>> begin Data lines
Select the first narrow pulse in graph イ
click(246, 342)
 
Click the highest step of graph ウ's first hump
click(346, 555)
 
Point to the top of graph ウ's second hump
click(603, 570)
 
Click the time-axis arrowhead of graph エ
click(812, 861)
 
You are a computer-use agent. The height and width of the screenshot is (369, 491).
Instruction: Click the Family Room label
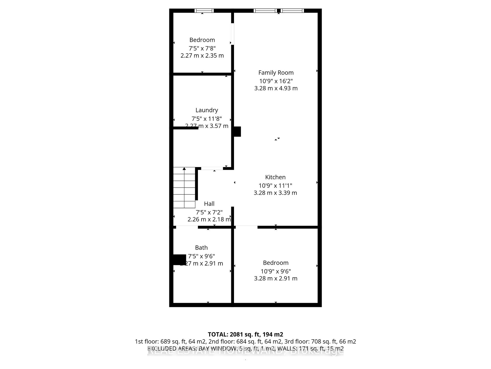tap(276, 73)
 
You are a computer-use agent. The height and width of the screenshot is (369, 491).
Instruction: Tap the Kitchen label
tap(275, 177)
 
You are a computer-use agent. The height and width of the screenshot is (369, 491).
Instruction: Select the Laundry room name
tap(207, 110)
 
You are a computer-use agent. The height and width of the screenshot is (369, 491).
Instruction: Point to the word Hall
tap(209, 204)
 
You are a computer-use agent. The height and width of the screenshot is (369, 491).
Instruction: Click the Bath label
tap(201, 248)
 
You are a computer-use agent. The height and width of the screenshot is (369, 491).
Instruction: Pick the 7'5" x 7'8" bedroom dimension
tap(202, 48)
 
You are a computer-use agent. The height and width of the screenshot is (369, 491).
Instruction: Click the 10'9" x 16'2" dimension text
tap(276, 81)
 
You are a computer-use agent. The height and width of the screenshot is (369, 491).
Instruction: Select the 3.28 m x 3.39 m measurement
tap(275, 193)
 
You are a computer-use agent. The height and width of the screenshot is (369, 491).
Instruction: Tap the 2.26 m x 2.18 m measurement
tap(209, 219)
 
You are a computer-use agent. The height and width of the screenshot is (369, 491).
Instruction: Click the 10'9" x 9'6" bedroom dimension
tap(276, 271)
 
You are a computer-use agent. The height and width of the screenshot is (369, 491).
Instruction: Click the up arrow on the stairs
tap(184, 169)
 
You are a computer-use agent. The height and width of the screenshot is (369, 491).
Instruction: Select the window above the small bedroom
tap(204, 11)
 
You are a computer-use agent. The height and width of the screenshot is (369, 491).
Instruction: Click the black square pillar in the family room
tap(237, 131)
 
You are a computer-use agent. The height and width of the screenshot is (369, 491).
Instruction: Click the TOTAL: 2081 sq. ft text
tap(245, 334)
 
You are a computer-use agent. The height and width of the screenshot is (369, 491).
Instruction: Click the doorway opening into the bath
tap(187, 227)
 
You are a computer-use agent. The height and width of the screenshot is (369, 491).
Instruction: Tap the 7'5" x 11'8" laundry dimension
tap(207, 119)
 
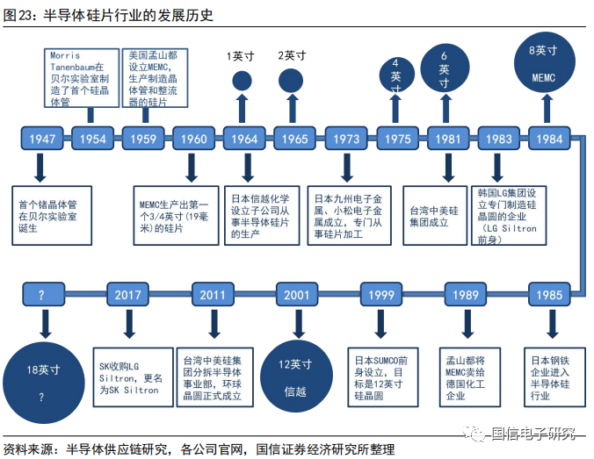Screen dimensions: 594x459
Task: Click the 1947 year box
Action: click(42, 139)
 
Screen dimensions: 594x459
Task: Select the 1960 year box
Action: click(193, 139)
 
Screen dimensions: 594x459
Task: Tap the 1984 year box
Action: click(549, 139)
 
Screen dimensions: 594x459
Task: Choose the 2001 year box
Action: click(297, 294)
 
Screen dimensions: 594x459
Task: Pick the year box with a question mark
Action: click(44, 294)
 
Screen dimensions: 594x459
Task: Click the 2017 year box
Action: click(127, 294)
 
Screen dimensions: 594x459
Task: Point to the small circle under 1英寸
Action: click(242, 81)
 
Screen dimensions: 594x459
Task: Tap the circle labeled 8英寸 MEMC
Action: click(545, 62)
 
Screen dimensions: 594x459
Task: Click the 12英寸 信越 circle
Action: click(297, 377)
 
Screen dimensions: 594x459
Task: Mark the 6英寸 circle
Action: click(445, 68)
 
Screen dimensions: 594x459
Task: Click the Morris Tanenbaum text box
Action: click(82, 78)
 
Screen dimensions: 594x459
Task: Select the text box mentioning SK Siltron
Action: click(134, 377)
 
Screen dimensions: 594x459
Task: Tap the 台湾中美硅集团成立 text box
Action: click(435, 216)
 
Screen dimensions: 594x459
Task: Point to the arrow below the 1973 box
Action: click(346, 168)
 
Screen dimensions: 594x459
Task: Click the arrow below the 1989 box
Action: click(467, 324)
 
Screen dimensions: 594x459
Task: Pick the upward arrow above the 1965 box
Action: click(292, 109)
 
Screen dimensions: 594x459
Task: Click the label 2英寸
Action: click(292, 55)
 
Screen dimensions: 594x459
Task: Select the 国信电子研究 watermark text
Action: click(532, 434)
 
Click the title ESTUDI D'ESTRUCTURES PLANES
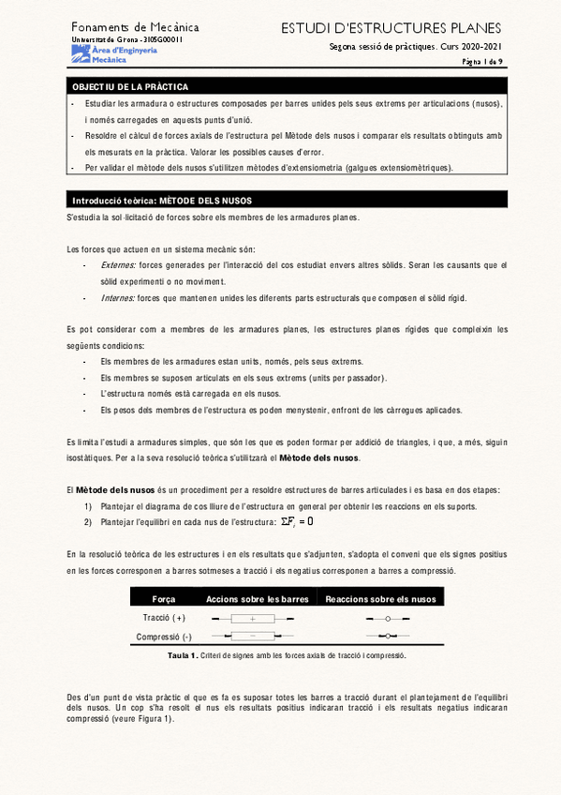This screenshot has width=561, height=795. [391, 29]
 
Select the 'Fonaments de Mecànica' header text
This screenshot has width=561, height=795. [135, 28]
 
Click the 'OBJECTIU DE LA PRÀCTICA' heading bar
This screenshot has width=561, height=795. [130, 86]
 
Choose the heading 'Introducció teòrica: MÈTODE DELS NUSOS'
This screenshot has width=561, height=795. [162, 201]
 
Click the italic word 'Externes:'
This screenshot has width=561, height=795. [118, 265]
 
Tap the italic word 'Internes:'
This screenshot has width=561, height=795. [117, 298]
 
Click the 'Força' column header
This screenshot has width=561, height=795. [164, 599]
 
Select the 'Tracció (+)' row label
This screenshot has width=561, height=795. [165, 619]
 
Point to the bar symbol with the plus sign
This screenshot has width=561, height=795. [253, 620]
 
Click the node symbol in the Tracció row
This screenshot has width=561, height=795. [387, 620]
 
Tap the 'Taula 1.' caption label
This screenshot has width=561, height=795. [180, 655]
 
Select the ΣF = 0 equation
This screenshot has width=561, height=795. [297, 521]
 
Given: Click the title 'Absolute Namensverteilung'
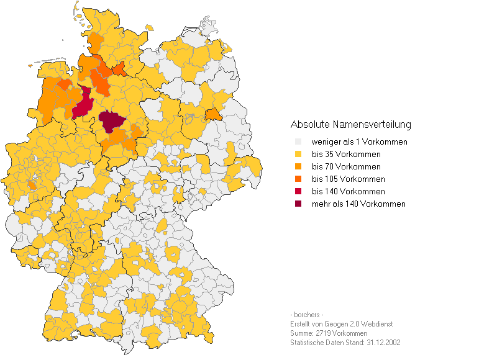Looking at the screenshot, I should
>> end Data lines
>> begin Data lines
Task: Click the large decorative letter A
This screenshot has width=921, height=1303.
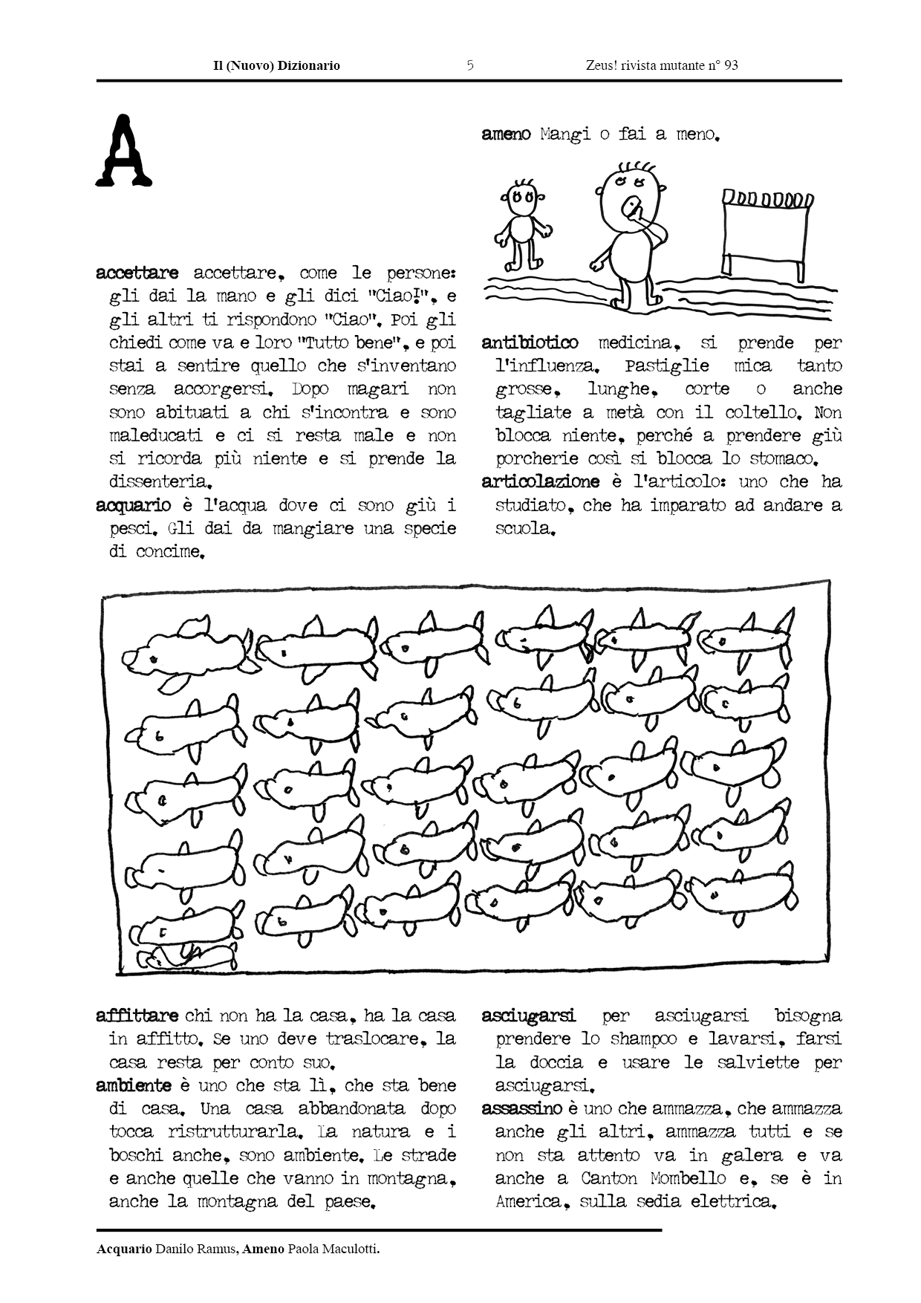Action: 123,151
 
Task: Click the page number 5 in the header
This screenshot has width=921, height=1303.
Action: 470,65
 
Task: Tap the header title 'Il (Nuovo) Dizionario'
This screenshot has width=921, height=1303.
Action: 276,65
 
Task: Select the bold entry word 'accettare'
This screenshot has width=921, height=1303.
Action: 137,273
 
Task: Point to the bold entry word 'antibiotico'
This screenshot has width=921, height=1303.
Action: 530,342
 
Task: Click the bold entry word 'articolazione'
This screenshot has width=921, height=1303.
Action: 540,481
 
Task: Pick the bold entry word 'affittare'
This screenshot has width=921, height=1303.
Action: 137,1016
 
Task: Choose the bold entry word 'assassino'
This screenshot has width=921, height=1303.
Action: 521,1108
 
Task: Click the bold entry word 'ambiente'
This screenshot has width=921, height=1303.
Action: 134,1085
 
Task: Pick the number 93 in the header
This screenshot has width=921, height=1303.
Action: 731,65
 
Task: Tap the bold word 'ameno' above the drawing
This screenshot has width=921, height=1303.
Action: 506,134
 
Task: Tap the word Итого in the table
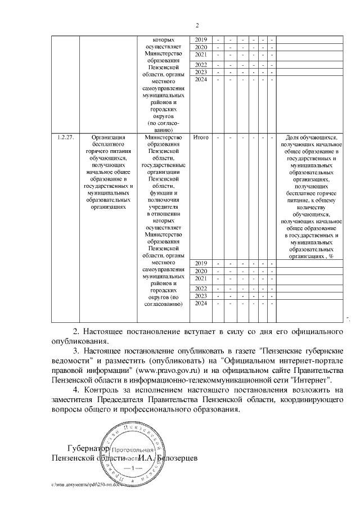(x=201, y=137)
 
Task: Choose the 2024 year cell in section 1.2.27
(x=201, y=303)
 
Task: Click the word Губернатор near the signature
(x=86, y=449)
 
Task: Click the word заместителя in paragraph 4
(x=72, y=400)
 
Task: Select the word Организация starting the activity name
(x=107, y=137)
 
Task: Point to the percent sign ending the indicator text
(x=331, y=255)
>> end Data lines
| Written exercise |
Could you set out the lines from the line with "Task: Tap the bold" up to and including the line with "(x=86, y=449)" as a numbered list, skipping blank lines and leaving out the pictures?

| Answer to this task |
1. Task: Tap the bold word 'ameno' above the drawing
2. This screenshot has width=921, height=1303.
3. Action: 506,134
4. Task: Tap the word Итого in the table
5. (x=201, y=137)
6. Task: Choose the 2024 year cell in section 1.2.27
7. (x=201, y=303)
8. Task: Click the word Губернатор near the signature
9. (x=86, y=449)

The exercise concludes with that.